Extract:
This newsletter is an opportunity for IEF members to share their experiences, activities, and initiatives that are taking place at the community level on climate change action. All members are welcome to contribute information about related activities, upcoming conferences, news from like-minded organizations, recommended websites, book reviews, etc. Please send information to newsletter@ief.org.

Please share the Leaves newsletter and IEF membership information with family, friends and associates, and encourage interested persons to consider becoming a member of the IEF.


 

International Research Center on Sustainability
at the University of Reims, France

Dr. Jon Marco Church is joining the newly established International Research Center on Sustainability at the University of Reims, France, where he will be Assistant Professor of Regional Development, Sustainability and Politics. He has been in Azerbaijan and Tajikistan for the last two years where he was working with the United Nations Economic Commission for Europe, and he will continue to work for UNECE and on Central Asia as an external expert.

Jon Marco also organized another IEF-inspired workshop entitled "small things you can do every day for the environment," based on the "things you can do" leaflet (https://iefworld.org/eltodo.htm). It took place in Dushanbe, Tajikistan, on Earth Day (22 April) in collaboration with a local youth NGO called Nasli Navras and with the assistance of the Cultural Section of the US Embassy in Tajikistan.

 

U.S. Louhelen August 17-20 Environmental Stewardship & Justice
with Peter Adriance and other facilitators

This extended-weekend program welcomes the whole family to explore themes of environmental stewardship and justice – themes which the U.S. National Spiritual Assembly has encouraged us to integrate more fully into our core activities and community life. While drawing inspiration and guidance from the Writings, we will immerse ourselves in the natural surroundings of the school and engage in creative and fun learning activities - - both age-specific and intergenerational. Experiences are planned to help us gain a deeper appreciation for the natural world, our place in it and impact on it. Families will develop their own vision for translating learning into acts of service and stewardship at home, in the community, and beyond.

 

CAUX FORUM ON HUMAN SECURITY

On 8-13 July, Arthur Dahl participated in the Caux Forum on Human Security (http://www.cauxforum.net/) organized by Initiatives of Change at their Mountain House conference centre, which is reached by a funicular railway and is located in the village of Caux in the Swiss Alps high above Montreux at the eastern end of Lake Geneva. In the forum there were over 300 participants from more than 35 countries, including major delegations from across Africa and particularly South Sudan, which commemorated its first year of independence.

Prompt:
Retype the newsletter excerpt from "Dr. Jon Marco" up to and including "an external expert.", keeping every word and mark unchanged.

Records supplied:
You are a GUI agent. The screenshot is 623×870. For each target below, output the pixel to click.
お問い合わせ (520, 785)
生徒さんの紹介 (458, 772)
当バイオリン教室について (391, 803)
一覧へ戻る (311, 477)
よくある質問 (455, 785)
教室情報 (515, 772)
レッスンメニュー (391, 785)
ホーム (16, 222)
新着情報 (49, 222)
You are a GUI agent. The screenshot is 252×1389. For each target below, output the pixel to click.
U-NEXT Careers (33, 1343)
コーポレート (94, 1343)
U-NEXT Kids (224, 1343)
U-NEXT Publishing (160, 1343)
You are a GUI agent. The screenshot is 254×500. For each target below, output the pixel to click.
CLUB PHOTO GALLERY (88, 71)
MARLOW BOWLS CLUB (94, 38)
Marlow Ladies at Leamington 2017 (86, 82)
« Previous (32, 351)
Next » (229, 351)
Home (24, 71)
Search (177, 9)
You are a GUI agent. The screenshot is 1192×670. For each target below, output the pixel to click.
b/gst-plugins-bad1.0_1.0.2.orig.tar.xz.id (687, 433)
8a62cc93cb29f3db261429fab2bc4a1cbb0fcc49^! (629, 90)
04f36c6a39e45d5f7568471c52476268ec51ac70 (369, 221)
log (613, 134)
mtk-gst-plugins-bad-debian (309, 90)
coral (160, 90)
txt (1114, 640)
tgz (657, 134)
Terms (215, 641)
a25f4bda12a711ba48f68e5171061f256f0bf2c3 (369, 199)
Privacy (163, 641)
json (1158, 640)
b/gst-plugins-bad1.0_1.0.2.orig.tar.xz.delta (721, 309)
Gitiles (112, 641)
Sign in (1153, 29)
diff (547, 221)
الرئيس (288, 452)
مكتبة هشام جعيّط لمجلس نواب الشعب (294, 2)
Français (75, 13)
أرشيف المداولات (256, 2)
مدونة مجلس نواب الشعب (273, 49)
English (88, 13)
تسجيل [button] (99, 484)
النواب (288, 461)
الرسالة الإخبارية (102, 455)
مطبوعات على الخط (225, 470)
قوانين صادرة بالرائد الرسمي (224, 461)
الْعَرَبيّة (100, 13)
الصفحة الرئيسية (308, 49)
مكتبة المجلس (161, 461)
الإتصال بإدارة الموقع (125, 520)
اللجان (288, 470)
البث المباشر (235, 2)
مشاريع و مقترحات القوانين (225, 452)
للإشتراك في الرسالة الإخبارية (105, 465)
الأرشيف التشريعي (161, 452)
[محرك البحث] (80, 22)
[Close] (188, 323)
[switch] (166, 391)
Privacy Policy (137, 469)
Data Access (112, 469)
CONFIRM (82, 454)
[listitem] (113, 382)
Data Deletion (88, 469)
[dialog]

Task result:
Dr. Jon Marco Church is joining the newly established International Research Center on Sustainability at the University of Reims, France, where he will be Assistant Professor of Regional Development, Sustainability and Politics. He has been in Azerbaijan and Tajikistan for the last two years where he was working with the United Nations Economic Commission for Europe, and he will continue to work for UNECE and on Central Asia as an external expert.